Com todas essas modificações e previsões de melhorias, vamos relembrar os aspectos principais do acometimento por AVE isquêmico e hemorrágico? Você lembra quais são as diferenças entre ambos e quais suas principais ações enquanto profissional de enfermagem no atendimento aos pacientes?
O AVE, ou o “derrame”, como é popularmente conhecido, constitui um importante problema de saúde púbica no mundo sendo uma das mais importantes causas de morte. A doença atinge cerca de 16 milhões de pessoas a cada ano, provocando a morte de em média 6 milhões dos acometidos. No Brasil, apenas no ano de 2011 foram registradas 172.298 internações e 99.159 óbitos (BRASIL, 2012c).
O AVE pode ser definido como uma síndrome de rápido desenvolvimento de distúrbios clínicos da função cerebral que pode culminar em danos neurológicos permanentes ou transitórios. Pode ainda levar ao coma ou à morte, não possuindo outra causa aparente além da de origem vascular. Sua ocorrência é causada por trombose, embolia ou hemorragia (ROLIM; MARTINS, 2011; COSTA; SILVA; ROCHA, 2011).
No AVE há uma interrupção súbita da circulação cerebral (em um ou mais vasos sanguíneos), promovendo obstrução total ou parcial do suprimento sanguíneo e oxigênio, que pode levar a grave lesão celular ou necrose. Neste sentido, o prognóstico é sempre melhor quando há uma ação ágil que promova a restauração rápida da circulação (BIRNEY et al., 2007).
 No contexto do AVE isquêmico, a causa mais comum da interrupção do fluxo sanguíneo é o bloqueio total ou parcial da artéria que nutre determinada área cerebral. Este fenômeno pode ocorrer por conta de uma aterosclerose2  ou pela formação de um coágulo ou deslocamento de um trombo (BIRNEY et al., 2007)
Já no AVE hemorrágico há sangramento no encéfalo ou em seu entorno provocando compressão e lesão tecidual. A hemorragia entre o cérebro e o crânio é chamada de hemorragia subaracnóidea e pode ser causada pela ruptura de aneurismas3 , traumatismos cranianos ou malformações arteriovenosas4 . Se a hemorragia ocorre no tecido cerebral propriamente dito, deve ser intitulada de hemorragia intracerebral, tendo como causa principal a hipertensão arterial (BIRNEY et al., 2007).

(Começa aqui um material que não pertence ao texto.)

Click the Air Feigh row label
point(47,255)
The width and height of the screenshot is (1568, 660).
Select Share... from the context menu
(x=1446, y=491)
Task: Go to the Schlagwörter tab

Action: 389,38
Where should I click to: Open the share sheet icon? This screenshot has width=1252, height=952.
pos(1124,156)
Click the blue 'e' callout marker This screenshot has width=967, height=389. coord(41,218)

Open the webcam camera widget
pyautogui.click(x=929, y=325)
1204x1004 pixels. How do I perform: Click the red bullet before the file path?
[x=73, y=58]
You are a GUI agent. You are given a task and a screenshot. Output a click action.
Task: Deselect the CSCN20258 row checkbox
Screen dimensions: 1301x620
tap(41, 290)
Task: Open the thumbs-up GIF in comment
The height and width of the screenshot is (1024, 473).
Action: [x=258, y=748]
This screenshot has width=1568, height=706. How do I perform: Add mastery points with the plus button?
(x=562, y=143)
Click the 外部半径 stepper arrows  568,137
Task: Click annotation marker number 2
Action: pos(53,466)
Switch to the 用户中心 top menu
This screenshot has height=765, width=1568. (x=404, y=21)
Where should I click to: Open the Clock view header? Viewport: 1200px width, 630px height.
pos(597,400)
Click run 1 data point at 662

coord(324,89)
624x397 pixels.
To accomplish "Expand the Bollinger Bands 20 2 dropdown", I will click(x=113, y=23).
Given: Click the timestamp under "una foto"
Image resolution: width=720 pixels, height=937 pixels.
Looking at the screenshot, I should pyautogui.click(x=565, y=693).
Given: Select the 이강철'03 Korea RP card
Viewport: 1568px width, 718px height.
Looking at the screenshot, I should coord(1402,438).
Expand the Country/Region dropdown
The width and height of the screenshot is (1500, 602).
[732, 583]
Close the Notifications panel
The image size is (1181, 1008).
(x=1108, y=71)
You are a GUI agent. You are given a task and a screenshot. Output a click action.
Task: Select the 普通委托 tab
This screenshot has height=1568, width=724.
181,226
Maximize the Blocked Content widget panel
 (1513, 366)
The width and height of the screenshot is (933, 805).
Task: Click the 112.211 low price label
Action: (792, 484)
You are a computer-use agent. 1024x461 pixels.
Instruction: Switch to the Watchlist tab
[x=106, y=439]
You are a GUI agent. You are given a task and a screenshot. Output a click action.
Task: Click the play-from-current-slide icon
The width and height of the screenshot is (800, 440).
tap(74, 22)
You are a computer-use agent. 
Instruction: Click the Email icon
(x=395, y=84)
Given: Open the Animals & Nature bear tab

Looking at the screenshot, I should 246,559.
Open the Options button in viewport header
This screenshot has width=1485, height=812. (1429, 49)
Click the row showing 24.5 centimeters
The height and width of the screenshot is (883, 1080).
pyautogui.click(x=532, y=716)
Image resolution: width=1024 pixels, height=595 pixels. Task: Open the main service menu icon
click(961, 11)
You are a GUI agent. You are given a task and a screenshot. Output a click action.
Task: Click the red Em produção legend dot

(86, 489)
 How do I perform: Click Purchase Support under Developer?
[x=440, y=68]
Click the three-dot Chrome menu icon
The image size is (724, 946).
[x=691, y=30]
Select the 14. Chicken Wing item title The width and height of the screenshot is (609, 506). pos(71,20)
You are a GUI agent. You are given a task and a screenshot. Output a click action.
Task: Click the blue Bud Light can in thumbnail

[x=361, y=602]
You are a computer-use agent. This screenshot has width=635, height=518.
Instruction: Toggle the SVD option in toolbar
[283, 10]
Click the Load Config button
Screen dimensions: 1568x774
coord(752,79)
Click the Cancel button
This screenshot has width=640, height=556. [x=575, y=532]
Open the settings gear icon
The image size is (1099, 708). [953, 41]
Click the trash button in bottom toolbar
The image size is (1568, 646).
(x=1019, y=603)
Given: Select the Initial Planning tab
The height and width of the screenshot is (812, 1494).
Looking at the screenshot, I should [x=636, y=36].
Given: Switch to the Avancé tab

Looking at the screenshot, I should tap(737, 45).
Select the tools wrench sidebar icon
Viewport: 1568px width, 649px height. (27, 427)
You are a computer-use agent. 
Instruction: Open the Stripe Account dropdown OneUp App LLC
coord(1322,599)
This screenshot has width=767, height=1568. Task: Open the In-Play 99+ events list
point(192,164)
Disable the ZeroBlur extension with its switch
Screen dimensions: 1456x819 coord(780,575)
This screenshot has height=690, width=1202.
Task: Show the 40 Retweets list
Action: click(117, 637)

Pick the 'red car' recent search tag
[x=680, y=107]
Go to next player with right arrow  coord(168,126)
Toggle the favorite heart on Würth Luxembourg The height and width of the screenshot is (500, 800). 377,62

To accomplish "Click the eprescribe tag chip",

Nota-se que essa patologia possui elevada capacidade em gerar danos neurológicos dependendo do local, tamanho da área de perfusão insuficiente e ainda a quantidade de fluxo sanguíneo colateral da lesão. Dentre os danos provocados pelo AVE, verifica-se desde disfunções quanto a ansiedade e depressão até distúrbios motores, sensoriais, cognitivos e de comunicação (CAVALCANTE et al., 2012; ROLIM; MARTINS, 2011; COSTA; SILVA;ROCHA, 2011).
sinais e sintomas do AVE:
Os sinais e sintomas gerais que podem ser imediatamente verificados num AVE incluem:
  • Fraqueza;
  • Insensibilidade unilateral de membros;
  • Distúrbios na fala e visão;
  • Cefaleia;
  • Tonturas;
  • Alterações no nível de consciência.
E, além disso, verifica-se que outras manifestações clínicas são associadas de acordo com o envolvimento de cada artéria (artérias: vertebral anterior, cerebral média, cerebral posterior, vertebrobasilar, e carótida) (BIRNEY et al., 2007).
O cuidado na fase aguda, principalmente nos casos de AVE isquêmicos, deve ser o mais rápido possível, a fim de se evitar morte de tecido cerebral, assim para que a as ações sejam efetivas é necessário um conjunto de tecnologias disponíveis no tempo correto, tais como a tomografia computadorizada, preferencialmente, dentro das primeiras quatro horas desde o reconhecimento dos sinais e sintomas (ROLIM; MARTINS, 2011).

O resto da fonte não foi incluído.